China Daily reports that the sale of instant noodles actually dropped between 2013 and 2016. But the production-related improvements made by the luosifen industry could be addressing some of the concerns that led to diminishing enthusiasm for pre-packaged foods.

“People’s interest in traditional fried instant noodles has decreased,” Guo Xin, a marketing professor at Beijing Technology and Business University, told China Daily. “But the need to quickly solve the problem of eating has not disappeared. In the meantime, snail noodles that are delicious and slightly healthier than instant noodles have emerged as a new fast food.”

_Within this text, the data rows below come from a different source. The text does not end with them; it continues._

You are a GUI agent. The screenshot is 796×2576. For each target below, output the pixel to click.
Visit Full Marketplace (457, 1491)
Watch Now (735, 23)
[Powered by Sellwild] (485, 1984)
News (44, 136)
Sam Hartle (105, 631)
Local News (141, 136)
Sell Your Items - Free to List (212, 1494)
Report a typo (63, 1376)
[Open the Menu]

Even with stay-at-home measures already lifted across China, the luosifen love is still going strong, and isn’t showing signs of dissipating anytime soon. There are more than 10,000 online luosifen sellers in mainland China. Even the Liuzhou government has thrown its support behind this food, offering subsidies for any manufacturer that can achieve 50 million yuan ($7.4 million) of sales of luosifen in a year. In 2019, authorities in Guangxi Zhuang Autonomous Region announced they had applied for UNESCO recognition of luosifen as an intangible cultural heritage.

The river snails have also recently showed up in an unlikely place: mooncakes, just in time for the Mid-Autumn Festival. In fact, the hashtag #luosifenmooncakes has generated a whopping 320 million views on the popular Chinese social media platform Weibo.